Yes, it’s a minimal hack, and normally we don’t condone the misuse of public facilities, even ones as obnoxious as LinkNYC appears to be. But it does make a statement about the commercialization of the public square, and honestly, we’re glad to see something that at least approaches phreaking again. It’s a little less childish than blasting porn audio from a Target PA system, and far less dangerous than activating a public safety siren remotely.

23 thoughts on “Manhattan Mystery Of Creepy Jingles And Random Noises Solved

    1. When designed as a purpose built system utilizing embedded windows, updates are not necessary. I have equipment at work that is top of the line for the industry and they run XP Embedded that has been unchanged for 6 years.

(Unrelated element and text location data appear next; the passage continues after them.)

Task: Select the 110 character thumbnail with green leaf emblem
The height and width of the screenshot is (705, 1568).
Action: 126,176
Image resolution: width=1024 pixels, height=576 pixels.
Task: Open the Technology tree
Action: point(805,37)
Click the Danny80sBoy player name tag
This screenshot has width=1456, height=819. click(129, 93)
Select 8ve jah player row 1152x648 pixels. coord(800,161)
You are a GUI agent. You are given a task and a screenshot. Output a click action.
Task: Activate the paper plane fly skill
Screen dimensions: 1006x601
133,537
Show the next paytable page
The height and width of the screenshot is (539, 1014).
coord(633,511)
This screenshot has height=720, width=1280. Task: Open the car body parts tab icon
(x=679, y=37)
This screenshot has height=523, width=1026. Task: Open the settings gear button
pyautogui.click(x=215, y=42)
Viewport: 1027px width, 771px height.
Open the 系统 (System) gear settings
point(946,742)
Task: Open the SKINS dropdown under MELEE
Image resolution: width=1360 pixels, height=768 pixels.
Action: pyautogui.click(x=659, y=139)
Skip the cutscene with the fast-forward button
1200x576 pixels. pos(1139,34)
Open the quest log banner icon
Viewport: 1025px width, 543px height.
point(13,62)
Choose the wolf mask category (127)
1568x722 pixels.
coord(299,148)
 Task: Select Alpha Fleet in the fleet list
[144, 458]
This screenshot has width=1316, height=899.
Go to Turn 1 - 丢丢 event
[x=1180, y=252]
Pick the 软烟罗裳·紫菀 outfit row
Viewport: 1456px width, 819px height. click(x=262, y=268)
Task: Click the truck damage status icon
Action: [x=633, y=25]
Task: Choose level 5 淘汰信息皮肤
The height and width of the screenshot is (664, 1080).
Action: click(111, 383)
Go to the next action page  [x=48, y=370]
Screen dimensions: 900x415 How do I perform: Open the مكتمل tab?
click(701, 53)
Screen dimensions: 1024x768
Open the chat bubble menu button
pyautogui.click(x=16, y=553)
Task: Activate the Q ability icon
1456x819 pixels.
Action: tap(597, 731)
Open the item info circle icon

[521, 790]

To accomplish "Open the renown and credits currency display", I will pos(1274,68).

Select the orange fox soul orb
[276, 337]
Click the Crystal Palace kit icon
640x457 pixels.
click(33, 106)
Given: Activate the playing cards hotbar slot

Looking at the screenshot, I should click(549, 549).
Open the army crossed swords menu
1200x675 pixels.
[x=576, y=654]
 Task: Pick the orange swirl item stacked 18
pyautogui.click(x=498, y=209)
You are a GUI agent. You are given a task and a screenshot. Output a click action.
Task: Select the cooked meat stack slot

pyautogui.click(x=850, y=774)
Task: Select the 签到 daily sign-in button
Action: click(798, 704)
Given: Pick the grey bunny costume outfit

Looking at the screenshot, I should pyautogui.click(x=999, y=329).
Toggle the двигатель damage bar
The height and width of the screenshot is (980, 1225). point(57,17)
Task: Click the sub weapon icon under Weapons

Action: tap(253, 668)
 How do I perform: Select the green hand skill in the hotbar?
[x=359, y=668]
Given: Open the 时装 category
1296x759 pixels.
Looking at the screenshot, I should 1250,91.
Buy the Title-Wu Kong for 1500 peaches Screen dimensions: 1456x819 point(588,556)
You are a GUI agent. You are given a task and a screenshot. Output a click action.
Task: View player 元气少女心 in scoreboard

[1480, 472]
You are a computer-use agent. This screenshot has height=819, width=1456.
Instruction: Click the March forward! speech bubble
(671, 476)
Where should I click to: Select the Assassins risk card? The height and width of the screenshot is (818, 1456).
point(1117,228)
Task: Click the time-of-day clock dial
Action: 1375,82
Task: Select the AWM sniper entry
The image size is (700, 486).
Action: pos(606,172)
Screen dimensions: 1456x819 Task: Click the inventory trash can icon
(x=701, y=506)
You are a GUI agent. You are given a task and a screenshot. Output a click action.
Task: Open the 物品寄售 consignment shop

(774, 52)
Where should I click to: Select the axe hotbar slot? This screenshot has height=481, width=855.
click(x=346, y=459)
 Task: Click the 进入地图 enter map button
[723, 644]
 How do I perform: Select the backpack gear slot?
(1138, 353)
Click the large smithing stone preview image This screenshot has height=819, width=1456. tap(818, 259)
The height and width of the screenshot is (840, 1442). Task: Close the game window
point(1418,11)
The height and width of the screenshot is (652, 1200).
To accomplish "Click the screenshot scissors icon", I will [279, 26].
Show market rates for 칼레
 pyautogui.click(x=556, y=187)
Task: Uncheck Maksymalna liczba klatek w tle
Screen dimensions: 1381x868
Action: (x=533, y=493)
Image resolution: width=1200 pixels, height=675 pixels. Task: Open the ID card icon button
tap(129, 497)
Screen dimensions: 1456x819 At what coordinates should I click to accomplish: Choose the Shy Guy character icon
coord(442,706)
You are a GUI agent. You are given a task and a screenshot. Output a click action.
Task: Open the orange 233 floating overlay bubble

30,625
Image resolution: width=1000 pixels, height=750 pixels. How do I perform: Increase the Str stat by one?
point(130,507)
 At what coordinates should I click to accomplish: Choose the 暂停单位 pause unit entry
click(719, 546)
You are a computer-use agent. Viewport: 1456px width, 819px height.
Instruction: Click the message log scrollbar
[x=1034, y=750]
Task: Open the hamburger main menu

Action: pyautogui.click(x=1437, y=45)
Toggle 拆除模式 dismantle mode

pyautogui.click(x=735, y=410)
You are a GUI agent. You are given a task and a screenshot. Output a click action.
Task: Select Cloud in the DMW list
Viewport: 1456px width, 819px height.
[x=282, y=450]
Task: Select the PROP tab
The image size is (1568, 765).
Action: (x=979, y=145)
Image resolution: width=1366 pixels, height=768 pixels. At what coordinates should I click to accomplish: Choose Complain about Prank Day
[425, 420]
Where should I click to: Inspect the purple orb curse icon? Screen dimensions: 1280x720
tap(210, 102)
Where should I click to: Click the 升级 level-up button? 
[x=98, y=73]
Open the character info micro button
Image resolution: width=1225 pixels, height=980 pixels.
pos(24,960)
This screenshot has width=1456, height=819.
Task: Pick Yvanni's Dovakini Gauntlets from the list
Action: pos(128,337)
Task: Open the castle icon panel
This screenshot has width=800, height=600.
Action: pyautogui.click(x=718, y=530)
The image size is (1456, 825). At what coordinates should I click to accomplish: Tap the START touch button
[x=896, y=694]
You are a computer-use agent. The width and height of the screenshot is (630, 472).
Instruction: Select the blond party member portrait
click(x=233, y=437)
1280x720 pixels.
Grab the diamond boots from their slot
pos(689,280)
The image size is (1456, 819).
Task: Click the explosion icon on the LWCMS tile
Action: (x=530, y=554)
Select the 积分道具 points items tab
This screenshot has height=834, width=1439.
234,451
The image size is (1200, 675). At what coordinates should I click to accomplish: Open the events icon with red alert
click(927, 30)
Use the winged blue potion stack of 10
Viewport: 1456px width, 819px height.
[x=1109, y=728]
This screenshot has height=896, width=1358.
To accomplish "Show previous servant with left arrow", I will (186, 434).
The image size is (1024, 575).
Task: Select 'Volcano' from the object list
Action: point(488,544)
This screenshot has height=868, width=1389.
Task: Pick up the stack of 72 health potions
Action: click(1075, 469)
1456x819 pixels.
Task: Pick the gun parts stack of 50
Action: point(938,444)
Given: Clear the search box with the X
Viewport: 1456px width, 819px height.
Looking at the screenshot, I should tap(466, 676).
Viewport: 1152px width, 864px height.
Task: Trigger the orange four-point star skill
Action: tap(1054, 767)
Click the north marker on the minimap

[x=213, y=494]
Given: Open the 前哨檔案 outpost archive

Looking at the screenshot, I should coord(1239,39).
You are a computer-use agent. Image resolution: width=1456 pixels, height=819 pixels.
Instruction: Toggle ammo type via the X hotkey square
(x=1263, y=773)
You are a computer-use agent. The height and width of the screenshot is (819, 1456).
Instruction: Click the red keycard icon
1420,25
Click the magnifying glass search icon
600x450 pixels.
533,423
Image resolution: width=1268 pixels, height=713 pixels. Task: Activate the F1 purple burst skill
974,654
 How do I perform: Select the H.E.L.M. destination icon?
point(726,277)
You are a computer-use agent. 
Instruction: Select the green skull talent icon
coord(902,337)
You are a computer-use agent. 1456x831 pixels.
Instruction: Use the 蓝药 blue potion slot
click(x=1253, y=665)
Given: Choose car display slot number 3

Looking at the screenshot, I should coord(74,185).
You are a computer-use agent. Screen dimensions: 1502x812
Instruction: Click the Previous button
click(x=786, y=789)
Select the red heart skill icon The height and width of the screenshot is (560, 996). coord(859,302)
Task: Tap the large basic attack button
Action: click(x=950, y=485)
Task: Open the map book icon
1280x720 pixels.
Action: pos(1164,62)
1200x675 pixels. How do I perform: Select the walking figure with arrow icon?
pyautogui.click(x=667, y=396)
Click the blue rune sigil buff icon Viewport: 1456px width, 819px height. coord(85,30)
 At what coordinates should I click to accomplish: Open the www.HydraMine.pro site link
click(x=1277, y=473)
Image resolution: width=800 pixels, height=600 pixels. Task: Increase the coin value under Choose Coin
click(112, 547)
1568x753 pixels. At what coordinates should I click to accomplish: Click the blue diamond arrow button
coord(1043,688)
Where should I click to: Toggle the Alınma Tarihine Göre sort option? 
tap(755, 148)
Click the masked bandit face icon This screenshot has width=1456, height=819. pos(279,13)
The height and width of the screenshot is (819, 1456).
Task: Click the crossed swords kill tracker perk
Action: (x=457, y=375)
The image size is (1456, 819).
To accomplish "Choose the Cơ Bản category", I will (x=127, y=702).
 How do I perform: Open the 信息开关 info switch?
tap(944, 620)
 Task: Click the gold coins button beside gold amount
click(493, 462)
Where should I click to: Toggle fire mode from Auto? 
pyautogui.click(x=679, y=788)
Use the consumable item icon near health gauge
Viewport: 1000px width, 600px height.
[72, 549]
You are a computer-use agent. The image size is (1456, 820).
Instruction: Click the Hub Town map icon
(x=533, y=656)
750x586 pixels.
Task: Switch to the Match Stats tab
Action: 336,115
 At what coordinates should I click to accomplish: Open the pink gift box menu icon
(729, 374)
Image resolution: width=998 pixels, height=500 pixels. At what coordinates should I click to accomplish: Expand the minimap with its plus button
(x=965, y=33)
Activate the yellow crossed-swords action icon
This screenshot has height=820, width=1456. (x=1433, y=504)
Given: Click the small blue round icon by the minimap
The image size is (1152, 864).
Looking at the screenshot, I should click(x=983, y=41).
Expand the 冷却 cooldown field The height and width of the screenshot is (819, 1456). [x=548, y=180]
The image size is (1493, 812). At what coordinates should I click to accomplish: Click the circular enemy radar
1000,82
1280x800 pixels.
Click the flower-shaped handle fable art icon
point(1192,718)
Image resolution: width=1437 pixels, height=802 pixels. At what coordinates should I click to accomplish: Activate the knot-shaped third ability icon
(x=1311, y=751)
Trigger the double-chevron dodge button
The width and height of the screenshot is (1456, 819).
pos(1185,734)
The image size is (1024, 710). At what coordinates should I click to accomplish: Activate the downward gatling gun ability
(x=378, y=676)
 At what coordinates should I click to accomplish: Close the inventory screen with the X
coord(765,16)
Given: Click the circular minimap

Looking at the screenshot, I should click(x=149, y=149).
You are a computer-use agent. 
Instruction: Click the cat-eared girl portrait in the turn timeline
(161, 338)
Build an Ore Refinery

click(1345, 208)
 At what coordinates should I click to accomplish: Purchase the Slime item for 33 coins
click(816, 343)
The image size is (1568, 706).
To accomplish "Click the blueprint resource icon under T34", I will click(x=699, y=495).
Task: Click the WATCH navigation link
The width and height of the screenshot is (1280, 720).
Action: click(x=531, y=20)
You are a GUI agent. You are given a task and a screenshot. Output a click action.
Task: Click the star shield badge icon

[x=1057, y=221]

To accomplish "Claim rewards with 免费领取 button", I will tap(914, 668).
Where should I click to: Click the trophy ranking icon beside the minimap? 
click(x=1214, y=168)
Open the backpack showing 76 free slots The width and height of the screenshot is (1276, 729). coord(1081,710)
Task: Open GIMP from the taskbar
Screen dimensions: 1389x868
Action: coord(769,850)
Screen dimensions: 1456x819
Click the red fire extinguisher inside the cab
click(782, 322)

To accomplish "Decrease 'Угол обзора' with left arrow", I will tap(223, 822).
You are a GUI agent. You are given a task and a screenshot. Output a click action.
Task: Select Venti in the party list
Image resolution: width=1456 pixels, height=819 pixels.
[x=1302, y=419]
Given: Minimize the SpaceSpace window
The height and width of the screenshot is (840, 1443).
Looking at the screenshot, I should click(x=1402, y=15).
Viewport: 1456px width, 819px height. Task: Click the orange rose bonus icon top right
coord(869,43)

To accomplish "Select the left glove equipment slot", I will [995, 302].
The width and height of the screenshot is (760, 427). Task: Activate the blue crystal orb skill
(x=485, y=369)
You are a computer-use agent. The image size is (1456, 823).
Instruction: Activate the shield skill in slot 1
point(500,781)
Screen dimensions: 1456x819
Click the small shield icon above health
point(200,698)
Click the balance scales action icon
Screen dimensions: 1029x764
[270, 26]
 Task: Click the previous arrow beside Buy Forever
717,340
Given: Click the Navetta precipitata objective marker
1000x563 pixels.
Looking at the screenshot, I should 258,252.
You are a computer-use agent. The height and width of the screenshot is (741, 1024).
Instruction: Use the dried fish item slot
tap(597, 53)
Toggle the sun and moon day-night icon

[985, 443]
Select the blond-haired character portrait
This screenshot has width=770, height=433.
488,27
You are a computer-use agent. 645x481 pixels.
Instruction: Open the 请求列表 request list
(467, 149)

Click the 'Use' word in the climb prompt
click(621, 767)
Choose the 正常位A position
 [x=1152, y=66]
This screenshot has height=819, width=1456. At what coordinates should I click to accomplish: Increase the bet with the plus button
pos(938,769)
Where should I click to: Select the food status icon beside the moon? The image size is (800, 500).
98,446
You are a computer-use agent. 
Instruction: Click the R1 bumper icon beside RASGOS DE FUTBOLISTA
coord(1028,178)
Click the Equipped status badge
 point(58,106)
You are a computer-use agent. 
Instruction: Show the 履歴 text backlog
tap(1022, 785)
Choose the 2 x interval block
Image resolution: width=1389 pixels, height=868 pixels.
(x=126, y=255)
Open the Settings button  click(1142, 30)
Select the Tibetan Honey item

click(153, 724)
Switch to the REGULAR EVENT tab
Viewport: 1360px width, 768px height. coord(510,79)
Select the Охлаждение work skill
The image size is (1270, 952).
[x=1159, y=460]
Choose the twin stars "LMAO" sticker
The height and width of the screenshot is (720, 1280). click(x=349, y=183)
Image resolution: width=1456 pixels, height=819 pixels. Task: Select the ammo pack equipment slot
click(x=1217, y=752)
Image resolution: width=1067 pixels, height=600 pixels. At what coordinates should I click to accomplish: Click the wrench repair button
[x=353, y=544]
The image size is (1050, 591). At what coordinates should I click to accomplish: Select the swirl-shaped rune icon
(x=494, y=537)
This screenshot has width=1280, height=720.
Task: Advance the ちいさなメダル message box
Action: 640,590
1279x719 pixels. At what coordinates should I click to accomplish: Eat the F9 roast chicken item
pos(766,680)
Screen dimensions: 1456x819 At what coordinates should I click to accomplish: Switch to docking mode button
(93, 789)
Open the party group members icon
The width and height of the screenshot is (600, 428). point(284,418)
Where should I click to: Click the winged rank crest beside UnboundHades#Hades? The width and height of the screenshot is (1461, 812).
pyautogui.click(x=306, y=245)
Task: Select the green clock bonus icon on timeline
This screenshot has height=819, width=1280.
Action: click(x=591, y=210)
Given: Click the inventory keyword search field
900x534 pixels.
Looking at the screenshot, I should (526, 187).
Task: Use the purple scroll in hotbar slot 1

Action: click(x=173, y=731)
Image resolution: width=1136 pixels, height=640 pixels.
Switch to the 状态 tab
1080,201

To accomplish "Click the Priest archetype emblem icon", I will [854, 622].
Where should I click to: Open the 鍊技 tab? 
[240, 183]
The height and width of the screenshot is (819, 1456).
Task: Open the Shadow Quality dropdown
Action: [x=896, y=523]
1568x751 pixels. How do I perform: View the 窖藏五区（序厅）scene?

The Windows based software used to dump data, configurations, and programs does get updated routinely, but the machine itself dos not.

      1. yes, but these things are not well designed, they are contracted by the city government from the lowest bidder and intended for open public network use while being fed advertisements constantly… I cant see any crack in that impenetrable shell

        1. I agree with the bug holding a hammer. What I’m getting at is that there are rampant rumors floating around that anytime someone uses one of those pests to charge their phones they will get clobbered with phone attracting malware. And that because the first several hundred of those were already contaminated with the stuff. It seems these left the remote access functions enabled.

          1. “phone attracting malware”

            What is that? It sounds AWESOME! I am imagining some poor schmuck being accosted by a flock of flying feral cellphones after having plugged his own into the bright shiny box.

      2. Somehow I’m not convinced that embedded windows devices have such flawless security as to never need an update to patch some sort of zero day that wasn’t known at the time of release. That’s hilariously absurd.

  1. Am i missing something? Its not really a hack or phreaking as he has a conference call that is playing the music and just dials in to that number to play the music out loud. If you squint really hard I guess the ability to turn the music up may be a bit of a hack but really is just taking advantage of what is possibly a built in feature.

    1. It was ready to consider it a hack because the UI seems to drop out of “phone mode” while the call is still running, which is why nobody found out how it worked. But he has to walk up to each and every of these things on his own every time, which makes it pretty lame.

  2. So, lemme get this straight. Using a device as it was intended to be used is vandalism? The fact you invoked “White privilege” seems to me that you’re nothing more than a Professional Victim, and probably a horrible person to associate with. Begone

  3. Wow! NYC has giant cellphone kiosks?!?

    I am thinking of just how hard it is to get my wife to acknowledge that I have her on speaker before she says something she shouldn’t announce to the room. These things sound aweful! I think I would be tempted to mess with them if they existed in my neighborhood too!

    “normally we don’t condone the misuse of public facilities, even ones as obnoxious as LinkNYC appears to be”

    That’s fine HaD. You take the safe route if you wish. I condone it. I really really condone it. I wish anyone misusing these things all the luck in the world! LMAO, worst idea ever!